Exercise directions -> Quote everything in the entries below word for word, from the line containing "has width=488, height=390." down to the line containing "x-tick-label: 82.0 is", including both of those lines.

Data for this exercise ->
____________________

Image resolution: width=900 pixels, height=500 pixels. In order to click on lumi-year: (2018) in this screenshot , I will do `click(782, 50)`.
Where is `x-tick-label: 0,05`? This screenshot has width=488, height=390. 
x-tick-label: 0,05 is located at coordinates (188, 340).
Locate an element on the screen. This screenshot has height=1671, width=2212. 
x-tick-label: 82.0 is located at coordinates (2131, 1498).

____________________

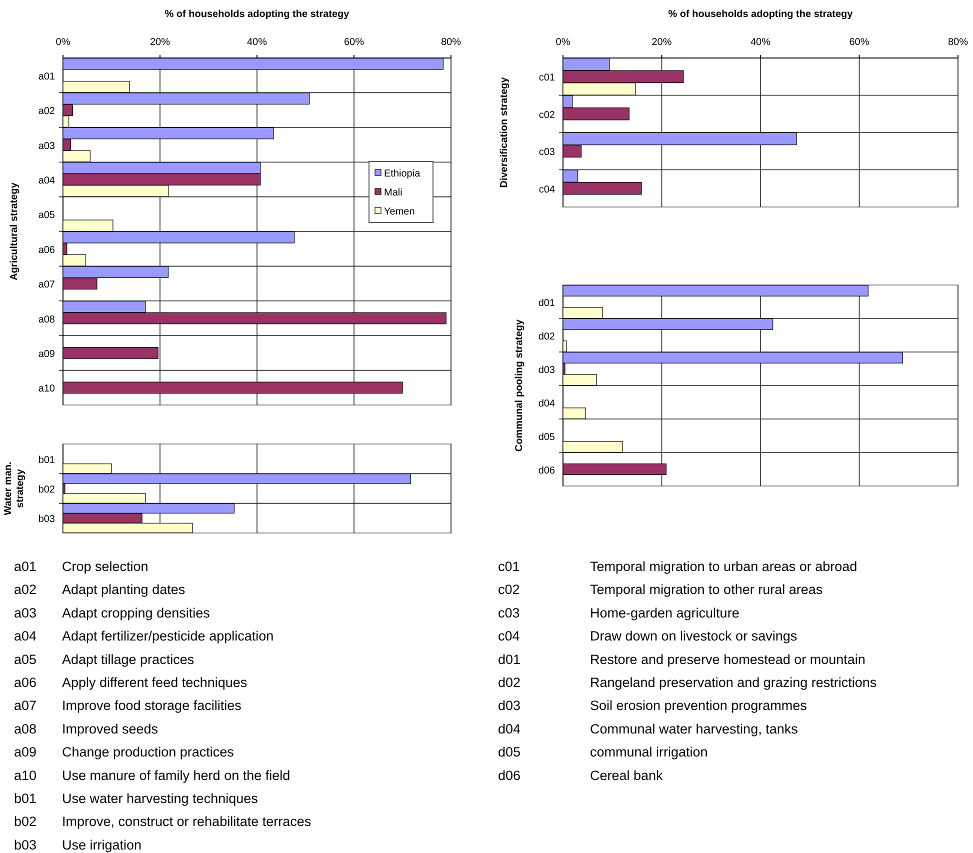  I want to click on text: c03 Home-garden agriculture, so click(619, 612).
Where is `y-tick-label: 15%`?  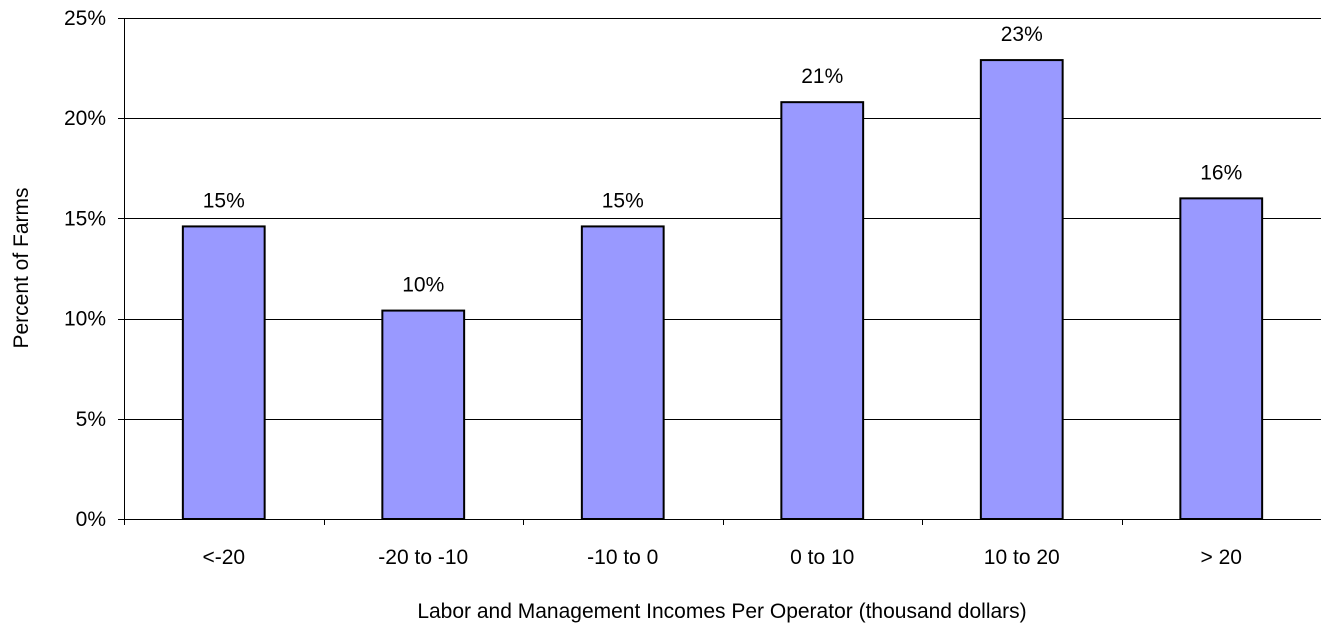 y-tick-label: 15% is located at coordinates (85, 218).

____________________

Output of the task ->
Where is `x-tick-label: 0,05`? This screenshot has width=488, height=390. 
x-tick-label: 0,05 is located at coordinates (188, 340).
Locate an element on the screen. This screenshot has height=1671, width=2212. 
x-tick-label: 82.0 is located at coordinates (2131, 1498).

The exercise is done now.